Recovery of transforming EBV from non-producer cells after superinfection with non-transforming P3HR-1 EBV

Abstract

Cells of the Raji and NC37 lines can be induced by chemical inducers, such as BrdUrd and IdUrd, or the tumor‐promoter TPA to EA‐expression only, but do not reveal any VCA synthesis. After super‐infection by nontransforming P3HR‐1 EBV, however, a varying percentage of the cell population shows VCA synthesis and releases infectious viral particles. The recovered virus differs biologically from P3HR‐1 EBV since it transforms human umbilical cord blood lymphocytes into EBNA‐positive lymphoblastoid cell lines. Cells of these established lines are susceptible to renewed infection by P3HR‐1 EBV which results in EA induction and VCA synthesis.
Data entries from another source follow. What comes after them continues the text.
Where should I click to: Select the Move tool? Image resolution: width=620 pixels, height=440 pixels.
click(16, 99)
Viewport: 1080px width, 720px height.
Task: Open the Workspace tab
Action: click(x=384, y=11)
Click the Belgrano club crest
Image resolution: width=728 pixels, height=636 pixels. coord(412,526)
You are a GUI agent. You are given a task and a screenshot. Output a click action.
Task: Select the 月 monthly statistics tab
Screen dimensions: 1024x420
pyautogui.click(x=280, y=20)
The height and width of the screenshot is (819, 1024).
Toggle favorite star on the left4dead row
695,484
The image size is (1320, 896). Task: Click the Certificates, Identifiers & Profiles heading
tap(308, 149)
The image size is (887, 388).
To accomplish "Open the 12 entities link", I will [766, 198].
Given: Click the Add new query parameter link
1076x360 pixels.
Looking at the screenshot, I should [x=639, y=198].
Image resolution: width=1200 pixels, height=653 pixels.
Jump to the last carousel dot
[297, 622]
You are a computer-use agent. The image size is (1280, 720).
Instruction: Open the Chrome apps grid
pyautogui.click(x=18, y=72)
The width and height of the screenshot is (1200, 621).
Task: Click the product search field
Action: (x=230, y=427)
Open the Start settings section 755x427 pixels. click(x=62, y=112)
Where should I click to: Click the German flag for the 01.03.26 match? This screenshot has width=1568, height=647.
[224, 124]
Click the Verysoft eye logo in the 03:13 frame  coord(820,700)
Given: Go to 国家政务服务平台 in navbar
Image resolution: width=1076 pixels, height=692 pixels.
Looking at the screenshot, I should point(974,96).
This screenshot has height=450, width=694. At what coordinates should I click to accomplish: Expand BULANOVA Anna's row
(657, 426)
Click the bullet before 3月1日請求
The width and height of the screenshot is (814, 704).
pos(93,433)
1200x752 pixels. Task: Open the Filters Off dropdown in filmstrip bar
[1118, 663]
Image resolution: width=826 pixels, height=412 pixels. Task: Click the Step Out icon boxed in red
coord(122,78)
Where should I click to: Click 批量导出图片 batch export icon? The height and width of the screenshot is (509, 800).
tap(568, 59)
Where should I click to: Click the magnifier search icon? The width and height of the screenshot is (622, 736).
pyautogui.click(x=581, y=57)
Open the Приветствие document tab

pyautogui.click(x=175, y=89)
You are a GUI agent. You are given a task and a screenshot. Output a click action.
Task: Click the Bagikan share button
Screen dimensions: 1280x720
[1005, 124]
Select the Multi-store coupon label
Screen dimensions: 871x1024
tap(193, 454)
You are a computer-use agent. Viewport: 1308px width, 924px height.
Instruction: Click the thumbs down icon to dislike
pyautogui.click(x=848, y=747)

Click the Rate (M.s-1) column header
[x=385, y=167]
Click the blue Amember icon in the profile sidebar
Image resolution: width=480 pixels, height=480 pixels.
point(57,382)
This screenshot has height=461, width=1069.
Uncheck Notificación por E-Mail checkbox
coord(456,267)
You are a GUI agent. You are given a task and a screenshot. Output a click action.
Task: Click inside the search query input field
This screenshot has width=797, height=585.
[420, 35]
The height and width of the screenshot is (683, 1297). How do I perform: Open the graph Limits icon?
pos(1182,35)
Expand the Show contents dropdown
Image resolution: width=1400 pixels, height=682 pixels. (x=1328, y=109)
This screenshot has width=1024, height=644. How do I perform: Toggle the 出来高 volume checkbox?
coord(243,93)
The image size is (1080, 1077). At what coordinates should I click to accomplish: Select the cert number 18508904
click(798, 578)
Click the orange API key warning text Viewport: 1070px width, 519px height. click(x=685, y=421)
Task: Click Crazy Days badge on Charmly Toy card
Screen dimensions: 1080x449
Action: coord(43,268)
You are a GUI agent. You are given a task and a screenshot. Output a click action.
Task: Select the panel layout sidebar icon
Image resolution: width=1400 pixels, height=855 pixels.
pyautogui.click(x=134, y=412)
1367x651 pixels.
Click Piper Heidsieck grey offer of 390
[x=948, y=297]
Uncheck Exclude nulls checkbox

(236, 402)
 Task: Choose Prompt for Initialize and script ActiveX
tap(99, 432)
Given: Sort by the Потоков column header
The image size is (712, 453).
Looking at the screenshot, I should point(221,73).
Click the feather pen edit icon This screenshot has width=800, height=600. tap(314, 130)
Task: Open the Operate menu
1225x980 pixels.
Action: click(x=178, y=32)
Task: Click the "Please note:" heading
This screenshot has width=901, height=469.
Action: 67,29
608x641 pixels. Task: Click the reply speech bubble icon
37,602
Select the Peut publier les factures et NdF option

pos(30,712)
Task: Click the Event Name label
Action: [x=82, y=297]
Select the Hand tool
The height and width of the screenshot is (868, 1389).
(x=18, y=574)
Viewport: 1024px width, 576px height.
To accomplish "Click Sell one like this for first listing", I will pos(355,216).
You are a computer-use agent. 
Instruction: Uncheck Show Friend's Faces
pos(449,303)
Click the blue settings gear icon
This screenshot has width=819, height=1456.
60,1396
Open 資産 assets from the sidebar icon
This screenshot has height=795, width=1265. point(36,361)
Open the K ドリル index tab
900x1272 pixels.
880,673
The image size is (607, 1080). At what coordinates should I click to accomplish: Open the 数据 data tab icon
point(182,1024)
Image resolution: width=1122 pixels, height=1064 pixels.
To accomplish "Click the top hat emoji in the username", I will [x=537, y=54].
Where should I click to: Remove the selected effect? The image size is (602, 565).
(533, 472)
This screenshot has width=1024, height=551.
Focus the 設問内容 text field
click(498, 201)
Only cells of one line, NC37‐R1, spontaneously produce VCA and EBV particles, which reveal transforming properties and do not induce EA upon superinfection of Raji cells. Infection of P3HR‐1 EBV‐converted BJA‐B cells also leads to EA and VCA induction and the release of viral particles. In contrast to particles recovered from Raji and NC37 cells, no transforming activity was detectable in these virus preparations. According to these data, we propose that viral genomes persisting within Raji and NC37 cells are defective and become complemented by the superinfecting P3HR‐1 virus.